> [Source records]
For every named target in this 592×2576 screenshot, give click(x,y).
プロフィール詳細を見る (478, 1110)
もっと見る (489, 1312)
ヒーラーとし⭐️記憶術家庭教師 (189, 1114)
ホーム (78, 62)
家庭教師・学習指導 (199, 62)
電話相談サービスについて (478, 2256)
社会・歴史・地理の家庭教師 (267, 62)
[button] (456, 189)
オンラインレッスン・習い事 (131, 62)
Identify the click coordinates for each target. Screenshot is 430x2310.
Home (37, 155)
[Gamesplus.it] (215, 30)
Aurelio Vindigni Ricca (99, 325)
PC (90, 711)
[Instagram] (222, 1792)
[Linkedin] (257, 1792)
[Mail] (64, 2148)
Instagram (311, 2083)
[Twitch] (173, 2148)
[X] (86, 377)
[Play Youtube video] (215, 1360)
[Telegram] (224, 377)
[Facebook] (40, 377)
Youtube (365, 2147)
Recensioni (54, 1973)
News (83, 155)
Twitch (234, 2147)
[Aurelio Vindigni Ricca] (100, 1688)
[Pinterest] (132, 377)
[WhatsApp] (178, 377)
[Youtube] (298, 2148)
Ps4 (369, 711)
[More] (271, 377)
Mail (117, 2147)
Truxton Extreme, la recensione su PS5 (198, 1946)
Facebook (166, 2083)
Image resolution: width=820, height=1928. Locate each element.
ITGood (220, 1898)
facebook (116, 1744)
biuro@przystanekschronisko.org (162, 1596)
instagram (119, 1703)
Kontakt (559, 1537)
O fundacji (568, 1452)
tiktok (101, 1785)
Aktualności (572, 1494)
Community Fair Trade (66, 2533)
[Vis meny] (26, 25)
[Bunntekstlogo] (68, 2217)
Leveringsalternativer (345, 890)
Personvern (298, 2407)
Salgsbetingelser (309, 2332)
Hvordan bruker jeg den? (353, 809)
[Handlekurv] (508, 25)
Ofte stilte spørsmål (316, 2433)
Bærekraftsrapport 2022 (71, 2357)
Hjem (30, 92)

> [What you need to do] Print exactly the lines from the beginning of the entries through the line with "Facebook (166, 2083)". Output nothing more.

> [Result]
For every named target in this 592×2576 screenshot, give click(x,y).
プロフィール詳細を見る (478, 1110)
もっと見る (489, 1312)
ヒーラーとし⭐️記憶術家庭教師 (189, 1114)
ホーム (78, 62)
家庭教師・学習指導 (199, 62)
電話相談サービスについて (478, 2256)
社会・歴史・地理の家庭教師 (267, 62)
[button] (456, 189)
オンラインレッスン・習い事 (131, 62)
Identify the click coordinates for each target. Screenshot is 430x2310.
Home (37, 155)
[Gamesplus.it] (215, 30)
Aurelio Vindigni Ricca (99, 325)
PC (90, 711)
[Instagram] (222, 1792)
[Linkedin] (257, 1792)
[Mail] (64, 2148)
Instagram (311, 2083)
[Twitch] (173, 2148)
[X] (86, 377)
[Play Youtube video] (215, 1360)
[Telegram] (224, 377)
[Facebook] (40, 377)
Youtube (365, 2147)
Recensioni (54, 1973)
News (83, 155)
Twitch (234, 2147)
[Aurelio Vindigni Ricca] (100, 1688)
[Pinterest] (132, 377)
[WhatsApp] (178, 377)
[Youtube] (298, 2148)
Ps4 (369, 711)
[More] (271, 377)
Mail (117, 2147)
Truxton Extreme, la recensione su PS5 (198, 1946)
Facebook (166, 2083)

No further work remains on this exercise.